CALL gds.alpha.closeness.stream({
    nodeProjection:'Node', 
    relationshipProjection:'LINK'})
YIELD nodeId, centrality

MATCH (n:Node) WHERE id(n) = nodeId

RETURN n.id AS node, centrality
ORDER BY centrality DESC
limit 20;
"""

with driver.session() as session:
    result = session.run(streaming_query)      
    df = pd.DataFrame([dict(r) for r in result])

df

Unnamed: 0,node,centrality
0,C,0.666667
1,B,0.571429
2,D,0.571429
3,E,0.4
4,A,0.4


"C" is the best connected node in this graph although "B" and "D" aren't far behind.
"A" and "E" don't have close ties to many other nodes so their scores are lower.
A score of 1 would indicate that a node has a direct connection to all other nodes.

We can also call a version of the algorithm that will store the result as a property on a
node.
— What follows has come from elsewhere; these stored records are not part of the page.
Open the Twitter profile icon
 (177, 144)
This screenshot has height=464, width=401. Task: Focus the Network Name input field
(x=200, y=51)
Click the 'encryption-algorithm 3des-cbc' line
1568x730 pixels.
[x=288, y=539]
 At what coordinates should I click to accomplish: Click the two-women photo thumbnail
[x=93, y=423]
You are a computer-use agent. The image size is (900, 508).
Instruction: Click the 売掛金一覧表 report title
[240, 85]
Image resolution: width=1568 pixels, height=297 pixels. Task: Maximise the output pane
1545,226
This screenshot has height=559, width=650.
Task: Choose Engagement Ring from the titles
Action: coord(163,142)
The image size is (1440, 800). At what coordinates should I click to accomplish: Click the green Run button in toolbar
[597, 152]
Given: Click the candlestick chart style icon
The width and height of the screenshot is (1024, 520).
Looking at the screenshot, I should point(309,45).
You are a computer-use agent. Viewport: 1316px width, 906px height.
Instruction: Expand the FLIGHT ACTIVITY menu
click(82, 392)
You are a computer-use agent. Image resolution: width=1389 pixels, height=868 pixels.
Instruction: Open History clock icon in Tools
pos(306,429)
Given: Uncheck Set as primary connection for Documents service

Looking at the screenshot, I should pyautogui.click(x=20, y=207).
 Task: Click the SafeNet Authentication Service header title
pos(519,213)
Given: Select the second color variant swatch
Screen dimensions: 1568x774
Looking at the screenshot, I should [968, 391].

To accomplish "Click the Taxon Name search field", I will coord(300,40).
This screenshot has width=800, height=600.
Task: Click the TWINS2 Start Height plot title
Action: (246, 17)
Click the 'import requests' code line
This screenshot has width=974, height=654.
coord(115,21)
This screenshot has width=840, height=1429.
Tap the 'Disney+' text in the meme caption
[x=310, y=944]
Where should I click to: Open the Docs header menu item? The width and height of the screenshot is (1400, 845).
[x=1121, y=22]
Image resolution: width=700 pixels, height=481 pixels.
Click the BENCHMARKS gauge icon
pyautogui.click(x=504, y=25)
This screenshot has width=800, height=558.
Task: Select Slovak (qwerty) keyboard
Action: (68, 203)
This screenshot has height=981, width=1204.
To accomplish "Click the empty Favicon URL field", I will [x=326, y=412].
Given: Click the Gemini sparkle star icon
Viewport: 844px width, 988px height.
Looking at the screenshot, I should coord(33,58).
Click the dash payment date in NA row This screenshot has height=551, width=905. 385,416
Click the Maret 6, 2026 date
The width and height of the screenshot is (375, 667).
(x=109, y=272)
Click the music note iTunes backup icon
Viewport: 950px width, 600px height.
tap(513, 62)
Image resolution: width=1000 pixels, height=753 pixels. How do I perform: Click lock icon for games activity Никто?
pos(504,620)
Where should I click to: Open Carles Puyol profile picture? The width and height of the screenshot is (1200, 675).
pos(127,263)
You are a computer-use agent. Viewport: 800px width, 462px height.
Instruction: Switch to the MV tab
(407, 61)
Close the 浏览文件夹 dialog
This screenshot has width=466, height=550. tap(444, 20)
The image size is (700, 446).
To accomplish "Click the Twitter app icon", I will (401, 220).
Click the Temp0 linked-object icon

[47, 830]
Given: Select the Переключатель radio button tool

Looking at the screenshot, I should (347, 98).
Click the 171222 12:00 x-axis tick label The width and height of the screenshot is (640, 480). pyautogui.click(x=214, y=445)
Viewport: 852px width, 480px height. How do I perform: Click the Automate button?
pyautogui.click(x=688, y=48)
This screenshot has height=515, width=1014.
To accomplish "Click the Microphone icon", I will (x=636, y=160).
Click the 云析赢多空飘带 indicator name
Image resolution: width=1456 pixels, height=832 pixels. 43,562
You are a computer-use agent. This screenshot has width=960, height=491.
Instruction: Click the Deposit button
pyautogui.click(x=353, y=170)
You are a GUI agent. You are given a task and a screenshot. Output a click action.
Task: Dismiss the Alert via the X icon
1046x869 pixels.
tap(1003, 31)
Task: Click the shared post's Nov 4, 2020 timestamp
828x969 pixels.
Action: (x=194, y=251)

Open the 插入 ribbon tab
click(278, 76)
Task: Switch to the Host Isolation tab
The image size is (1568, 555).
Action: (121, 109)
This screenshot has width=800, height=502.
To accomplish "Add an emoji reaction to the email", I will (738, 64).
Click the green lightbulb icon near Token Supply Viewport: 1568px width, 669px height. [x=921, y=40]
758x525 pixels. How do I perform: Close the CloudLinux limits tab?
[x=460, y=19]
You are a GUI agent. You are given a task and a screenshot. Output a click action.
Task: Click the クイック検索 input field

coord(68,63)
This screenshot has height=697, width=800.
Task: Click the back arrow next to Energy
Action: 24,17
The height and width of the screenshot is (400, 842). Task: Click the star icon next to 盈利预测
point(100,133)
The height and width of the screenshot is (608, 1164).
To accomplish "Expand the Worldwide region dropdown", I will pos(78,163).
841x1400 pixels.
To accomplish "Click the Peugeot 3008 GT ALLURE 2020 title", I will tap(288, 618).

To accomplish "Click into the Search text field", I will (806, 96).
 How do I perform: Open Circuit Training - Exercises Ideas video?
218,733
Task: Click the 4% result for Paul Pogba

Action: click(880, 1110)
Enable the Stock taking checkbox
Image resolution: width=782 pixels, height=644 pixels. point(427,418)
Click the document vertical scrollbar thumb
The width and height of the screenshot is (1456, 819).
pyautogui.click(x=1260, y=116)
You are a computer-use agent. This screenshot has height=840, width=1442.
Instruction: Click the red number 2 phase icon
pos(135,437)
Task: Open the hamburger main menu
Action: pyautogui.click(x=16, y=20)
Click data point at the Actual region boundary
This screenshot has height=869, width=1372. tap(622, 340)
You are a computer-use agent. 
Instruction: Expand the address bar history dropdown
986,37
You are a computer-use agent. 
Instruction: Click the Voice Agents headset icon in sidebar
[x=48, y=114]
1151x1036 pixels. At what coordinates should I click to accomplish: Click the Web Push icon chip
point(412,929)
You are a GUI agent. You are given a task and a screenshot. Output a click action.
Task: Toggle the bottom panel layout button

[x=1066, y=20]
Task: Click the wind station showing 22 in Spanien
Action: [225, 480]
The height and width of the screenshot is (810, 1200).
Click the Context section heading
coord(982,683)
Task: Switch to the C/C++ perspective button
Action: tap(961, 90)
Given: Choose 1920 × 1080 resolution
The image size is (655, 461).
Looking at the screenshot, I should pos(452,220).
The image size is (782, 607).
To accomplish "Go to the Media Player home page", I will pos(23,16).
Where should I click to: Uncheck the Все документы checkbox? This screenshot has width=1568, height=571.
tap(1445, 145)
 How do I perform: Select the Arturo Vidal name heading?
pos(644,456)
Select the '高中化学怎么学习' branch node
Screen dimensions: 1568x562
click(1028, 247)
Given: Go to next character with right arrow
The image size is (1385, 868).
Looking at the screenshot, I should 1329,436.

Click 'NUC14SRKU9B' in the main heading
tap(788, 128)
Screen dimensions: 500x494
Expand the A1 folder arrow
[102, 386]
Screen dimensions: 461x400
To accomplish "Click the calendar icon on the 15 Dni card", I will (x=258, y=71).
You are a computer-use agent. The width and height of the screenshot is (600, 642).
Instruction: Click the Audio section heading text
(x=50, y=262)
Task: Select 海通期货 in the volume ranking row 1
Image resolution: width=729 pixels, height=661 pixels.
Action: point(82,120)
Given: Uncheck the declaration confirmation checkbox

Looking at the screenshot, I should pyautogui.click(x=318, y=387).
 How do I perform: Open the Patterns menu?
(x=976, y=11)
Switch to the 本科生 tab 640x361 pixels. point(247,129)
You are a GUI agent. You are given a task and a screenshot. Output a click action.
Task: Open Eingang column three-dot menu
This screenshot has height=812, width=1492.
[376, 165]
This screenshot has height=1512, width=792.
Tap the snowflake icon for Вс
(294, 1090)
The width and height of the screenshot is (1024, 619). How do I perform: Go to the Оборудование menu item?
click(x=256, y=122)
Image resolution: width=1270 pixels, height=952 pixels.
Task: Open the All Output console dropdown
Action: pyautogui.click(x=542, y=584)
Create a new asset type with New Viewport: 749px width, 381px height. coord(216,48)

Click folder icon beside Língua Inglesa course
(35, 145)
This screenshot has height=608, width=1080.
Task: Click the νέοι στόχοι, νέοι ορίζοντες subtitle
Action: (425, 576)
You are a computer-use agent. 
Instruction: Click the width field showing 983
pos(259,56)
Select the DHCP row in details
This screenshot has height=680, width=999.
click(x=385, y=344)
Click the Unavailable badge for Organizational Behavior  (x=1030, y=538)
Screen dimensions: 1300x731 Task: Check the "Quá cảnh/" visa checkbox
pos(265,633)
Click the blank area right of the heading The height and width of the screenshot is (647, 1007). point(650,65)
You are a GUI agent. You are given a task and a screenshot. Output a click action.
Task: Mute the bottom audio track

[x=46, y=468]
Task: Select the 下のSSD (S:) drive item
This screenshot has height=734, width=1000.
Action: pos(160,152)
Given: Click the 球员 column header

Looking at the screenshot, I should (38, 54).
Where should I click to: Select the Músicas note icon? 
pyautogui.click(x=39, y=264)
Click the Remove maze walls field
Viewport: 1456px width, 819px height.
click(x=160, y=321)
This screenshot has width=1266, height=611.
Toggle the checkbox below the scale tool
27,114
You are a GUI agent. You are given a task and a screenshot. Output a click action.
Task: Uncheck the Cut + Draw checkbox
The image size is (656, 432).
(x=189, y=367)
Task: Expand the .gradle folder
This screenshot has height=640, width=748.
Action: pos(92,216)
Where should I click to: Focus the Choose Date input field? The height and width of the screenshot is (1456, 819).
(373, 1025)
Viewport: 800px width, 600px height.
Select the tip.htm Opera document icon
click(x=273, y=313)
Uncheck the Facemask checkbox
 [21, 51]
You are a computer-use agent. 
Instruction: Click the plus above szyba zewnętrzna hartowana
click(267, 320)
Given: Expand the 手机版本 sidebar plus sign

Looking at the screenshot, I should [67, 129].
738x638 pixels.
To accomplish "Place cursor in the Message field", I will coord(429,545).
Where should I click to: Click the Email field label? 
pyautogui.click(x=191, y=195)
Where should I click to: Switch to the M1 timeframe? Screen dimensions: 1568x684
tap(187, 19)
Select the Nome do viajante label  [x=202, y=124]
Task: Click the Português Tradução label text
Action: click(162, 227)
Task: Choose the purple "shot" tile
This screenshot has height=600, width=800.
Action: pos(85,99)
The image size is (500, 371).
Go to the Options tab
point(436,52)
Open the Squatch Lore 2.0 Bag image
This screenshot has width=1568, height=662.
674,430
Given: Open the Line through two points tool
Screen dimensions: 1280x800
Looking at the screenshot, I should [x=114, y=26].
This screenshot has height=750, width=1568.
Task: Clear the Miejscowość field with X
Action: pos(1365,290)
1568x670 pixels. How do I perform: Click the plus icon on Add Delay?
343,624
This is useful if we want to run future queries that use the result.

In [5]:
write_query = """
CALL gds.alpha.closeness.write({
    nodeProjection:'Node', 
    relationshipProjection:'LINK', 
    writeProperty:'centrality'}) 
YIELD nodes,createMillis, computeMillis, writeMillis;
"""

with driver.session() as session:
    session.write_transaction(lambda tx: tx.run(write_query))

## Graph Visualisation

Sometimes a picture can tell more than a table of results and this is often the case with graph algorithms. 
Let's see how to create a graph visualization using neovis.js.

First we'll create a div into which we will generate the visualisation.

In [7]:
%%html
<style type="text/css">                
.output_wrapper, .output {
    height:auto !important;
    max-height:600px;
}
.output_scroll {
    box-shadow:none !important;
    webkit-box-shadow:none !important;
}

#viz {
    width: 300px;
    height: 350px;
    font: 22pt arial;
}
</style>  
<div id="viz"></div>

Next we need to define the query that the visualization will be generated from, along with config 
that describes which properties will be used for node size, node colour, and relationship width. 

We'll then define a JavaScript variable that contains all our parameters.

In [8]:
from IPython.core.display import Javascript
import json
from scripts.algo import viz_config, render_image

config = viz_config("Closeness Centrality")
query = config["query"]
labels_json = config["labels_json"]
relationships_json = config["relationships_json"]

json_graph = {
    "query": query,
    "labels": labels_json,
    "relationships": relationships_json,
    "host": host,
    "user": user,
    "password": password
}

Javascript("""window.jsonGraph={};""".format(json.dumps(json_graph)))

<IPython.core.display.Javascript object>

Now we're ready to call neovis.js and generate our graph visualisation. 
The following code will create an interactive graph into the div defined above.
It will also extract an image representation of the graph and display that in the cell below.

In [8]:
%%javascript
var output_area = this;
requirejs(['neovis.js'], function(NeoVis){    
    var config = {
      container_id: "viz",
      server_url: window.jsonGraph.host,
      server_user: window.jsonGraph.user,
      server_password: window.jsonGraph.password,
      labels: window.jsonGraph.labels,
      relationships: window.jsonGraph.relationships,
      initial_cypher: window.jsonGraph.query
    };
        
    let viz = new NeoVis.default(config);
    viz.render();
    
    viz.onVisualizationRendered(function(ctx) {
      let imageSrc = ctx.canvas.toDataURL();
      let kernel = IPython.notebook.kernel;
      let command = "image_src = '" + imageSrc + "'";
      kernel.execute(command);
      
      var cell_element = output_area.element.parents('.cell');
      var cell_idx = Jupyter.notebook.get_cell_elements().index(cell_element);
      var cell = Jupyter.notebook.get_cell(cell_idx+1);
      cell.set_text("render_image(image_src)")
      cell.execute();
    });
});

<IPython.core.display.Javascript object>

In [10]:
render_image(image_src)